README.md — Known Dirty Things, append:
Sub-chunker uses fixed max_chars cuts, slices through sentences and signature lines. Will mis-handle any dense-signal block in a long section. Min-max normalization fabricates confidence — top score is always ~1.0 even when no chunk is relevant. Need an absolute relevance threshold for refusal logic later. Chunker only knows back-matter headings present in AAPL 2024 10-K (SIGNATURES, EXHIBIT INDEX, POWER OF ATTORNEY). Other filings may use different conventions.
- Hybrid retrieval alpha=0.2; dense embeddings remain in the blend even though they score nonsense chunks highly on short queries. Will revisit if a better embedding model becomes available locally.
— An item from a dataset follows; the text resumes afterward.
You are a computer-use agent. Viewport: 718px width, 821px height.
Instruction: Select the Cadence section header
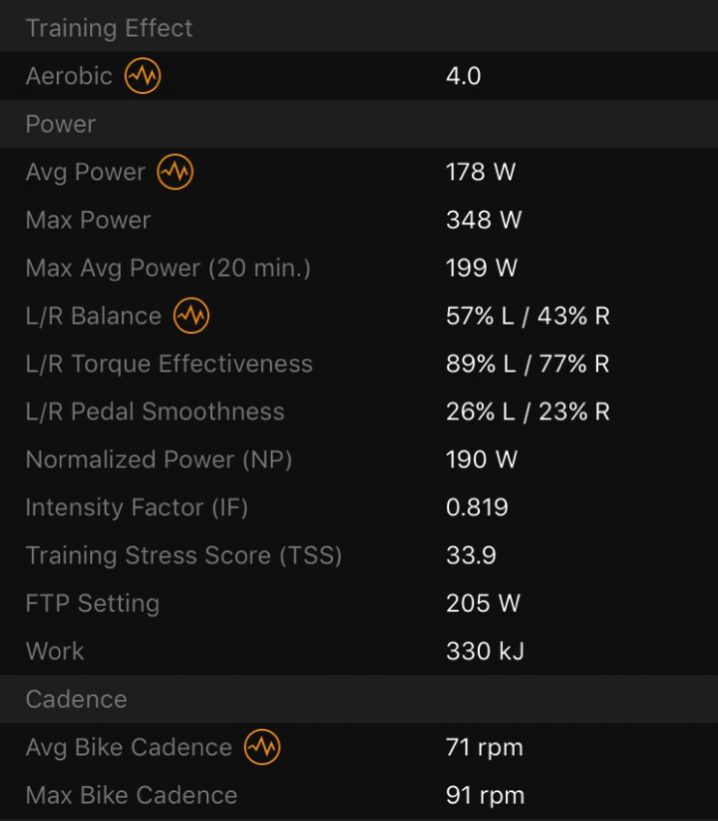359,699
- Refusal behavior is coupled to retrieval: if the wrong chunk gets retrieved, the LLM may answer instead of refusing. q8 ("stock price today") demonstrates this — fixing requires either prompt changes or question-intent classification.
- Eval grader uses case-insensitive substring matching. q6 fails despite a correct answer because the LLM rephrased "changes in liquidity" as "value and liquidity." Substring grading is inherently brittle.
- q4 (CEO) remains broken: vocabulary mismatch between query "CEO" and chunk text "Chief Executive Officer." Neither BM25 nor nomic-embed-text bridges this gap. Day 7 problem.